§ PROBLEM DESCRIPTION
Leaving out the pictures, retype exactly the lines from the one holding "Viewport: 476px width, 717px height." through the end of the material.

§ MATERIAL FOR THIS TASK
------------

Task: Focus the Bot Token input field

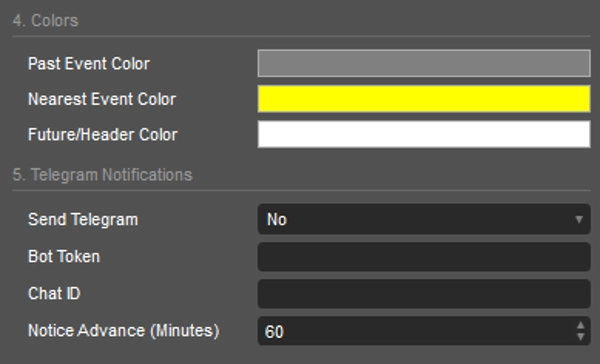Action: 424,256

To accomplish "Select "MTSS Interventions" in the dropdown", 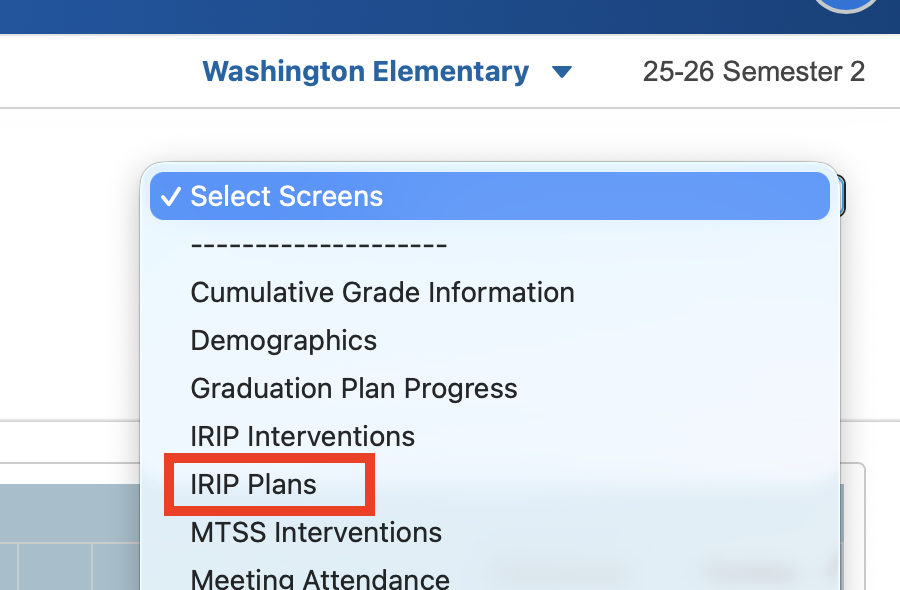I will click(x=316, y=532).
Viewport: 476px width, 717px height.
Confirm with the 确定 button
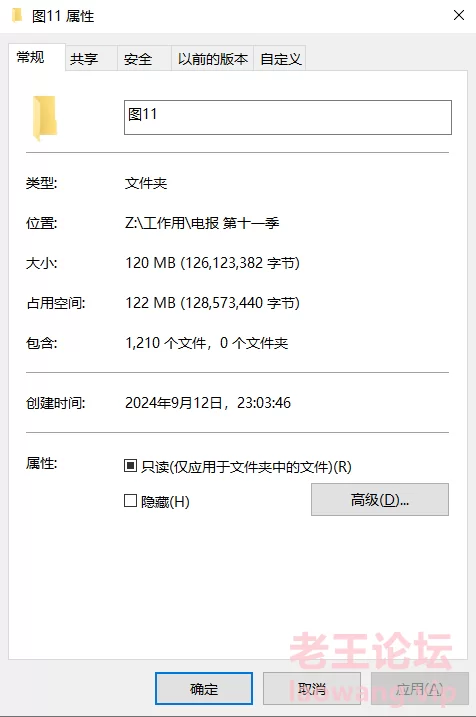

------------

§ ANSWER FOR THE TASK
Viewport: 476px width, 717px height.
Confirm with the 确定 button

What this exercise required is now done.